Now the part most spreadsheets skip: that 23.1% is gross. Overhead comes out of it before anything reaches you. If overhead runs 15% of revenue, it takes $780 of this job, leaving $420 — about 8% of the sell price. That is why 30% markup on a remodel is normal, not generous.
When to flex markup up or down
Markup is a dial, not a constant. Turn it up when:
- Materials are specialized or custom. The 20–35% range exists because you carry sourcing time, no-return risk, and warranty exposure.
- Warranty risk is high. If a failed part means you replace it on your own labor, price that in now, not after the callback.
- Schedule pressure is real. Nights, weekends, and expedited material cost you flexibility on every other job that week.
- Prices are moving. A long gap between quote date and order date in a volatile market is risk you are absorbing.
Turn it down — carefully — for a repeat client with steady volume, a simple job built from stock material you know cold, or a slow week where a thin job beats an empty one. But know your floor first: take the margin your overhead requires, convert it with markup = margin ÷ (1 − margin), and never quote below that floor without writing down why. Discounting a job on purpose is fine. Discovering in December that you did it on every job is not.
Contractor markup FAQ
What is a fair contractor markup in 2026?
Most 2026 industry guides put overall general contractor markup at 20-30%, with 30% squarely normal for remodels and additions. Materials typically carry 7.5-10% (up to 20% is common), and labor carries 25-50% to cover payroll taxes, insurance, and supervision.
What's the difference between markup and margin?
Markup is a percentage added on top of your cost. Margin is the share of the final sell price that is profit. A 25% markup is only a 20% margin, because the same profit dollars get divided by a bigger number, the sell price. Confusing the two means quoting thinner profit than you think.

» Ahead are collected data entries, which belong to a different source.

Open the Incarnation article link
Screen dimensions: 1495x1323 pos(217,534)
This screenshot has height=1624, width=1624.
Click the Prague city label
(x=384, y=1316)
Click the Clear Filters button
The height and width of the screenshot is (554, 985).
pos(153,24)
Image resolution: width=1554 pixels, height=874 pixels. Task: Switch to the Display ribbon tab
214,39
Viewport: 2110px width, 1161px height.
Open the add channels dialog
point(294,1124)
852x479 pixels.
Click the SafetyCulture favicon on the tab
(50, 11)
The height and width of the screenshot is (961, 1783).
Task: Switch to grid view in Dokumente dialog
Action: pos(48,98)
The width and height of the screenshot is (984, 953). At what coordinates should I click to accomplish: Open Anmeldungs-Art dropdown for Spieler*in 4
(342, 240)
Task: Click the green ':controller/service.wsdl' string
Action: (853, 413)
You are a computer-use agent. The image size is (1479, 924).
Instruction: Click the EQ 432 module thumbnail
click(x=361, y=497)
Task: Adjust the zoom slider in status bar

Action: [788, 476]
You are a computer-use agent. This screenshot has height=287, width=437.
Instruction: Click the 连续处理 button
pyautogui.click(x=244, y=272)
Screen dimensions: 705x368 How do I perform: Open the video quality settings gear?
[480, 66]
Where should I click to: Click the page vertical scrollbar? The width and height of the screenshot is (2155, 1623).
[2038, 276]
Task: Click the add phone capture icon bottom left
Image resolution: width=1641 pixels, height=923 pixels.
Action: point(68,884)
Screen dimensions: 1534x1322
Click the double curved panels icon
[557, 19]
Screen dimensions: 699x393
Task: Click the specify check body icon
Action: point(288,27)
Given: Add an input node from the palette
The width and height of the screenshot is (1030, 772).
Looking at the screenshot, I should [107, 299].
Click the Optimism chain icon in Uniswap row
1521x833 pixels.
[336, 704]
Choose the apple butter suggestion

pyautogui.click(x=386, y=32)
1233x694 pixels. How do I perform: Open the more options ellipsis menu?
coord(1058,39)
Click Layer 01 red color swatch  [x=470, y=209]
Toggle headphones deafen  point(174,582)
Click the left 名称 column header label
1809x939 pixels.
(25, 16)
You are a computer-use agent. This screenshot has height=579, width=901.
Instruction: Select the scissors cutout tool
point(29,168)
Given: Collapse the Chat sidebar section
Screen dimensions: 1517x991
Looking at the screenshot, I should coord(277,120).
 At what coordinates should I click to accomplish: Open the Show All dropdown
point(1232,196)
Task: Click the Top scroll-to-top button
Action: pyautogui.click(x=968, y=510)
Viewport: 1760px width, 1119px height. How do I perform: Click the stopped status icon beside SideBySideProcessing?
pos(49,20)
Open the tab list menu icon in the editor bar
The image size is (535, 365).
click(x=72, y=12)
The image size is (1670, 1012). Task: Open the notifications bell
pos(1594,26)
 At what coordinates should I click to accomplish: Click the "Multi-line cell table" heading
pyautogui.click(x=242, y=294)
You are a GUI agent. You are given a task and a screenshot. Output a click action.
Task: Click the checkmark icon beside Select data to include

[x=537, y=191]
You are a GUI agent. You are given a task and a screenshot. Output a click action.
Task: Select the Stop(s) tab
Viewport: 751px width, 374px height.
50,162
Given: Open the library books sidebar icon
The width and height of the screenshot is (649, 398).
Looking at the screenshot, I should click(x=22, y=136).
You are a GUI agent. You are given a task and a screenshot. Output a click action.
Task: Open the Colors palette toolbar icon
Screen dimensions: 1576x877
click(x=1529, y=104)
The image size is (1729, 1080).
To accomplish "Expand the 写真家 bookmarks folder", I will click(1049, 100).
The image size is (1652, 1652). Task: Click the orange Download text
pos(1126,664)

How much should I mark up materials?
Typical material markup runs 7.5-10%, and up to 20% is common. Specialized or custom materials justify 20-35% because you carry sourcing time, warranty exposure, and return risk. On a $1,000 package, 10% adds $100 and 25% adds $250.
Is 30% markup too much?
No. 2026 industry guides treat 30% as squarely normal for remodels and additions. A 30% markup works out to a 23.1% margin, and overhead like liability insurance, software, and unbillable hours comes out of that margin before any of it becomes profit.
How do I calculate my sell price from costs?
Multiply each cost by 1 plus the markup. A $2,000 material cost at 20% markup is $2,000 x 1.20 = $2,400. A $2,000 labor cost at 40% markup is $2,000 x 1.40 = $2,800. Add the lines for the total sell price, then check your margin: markup dollars divided by sell price.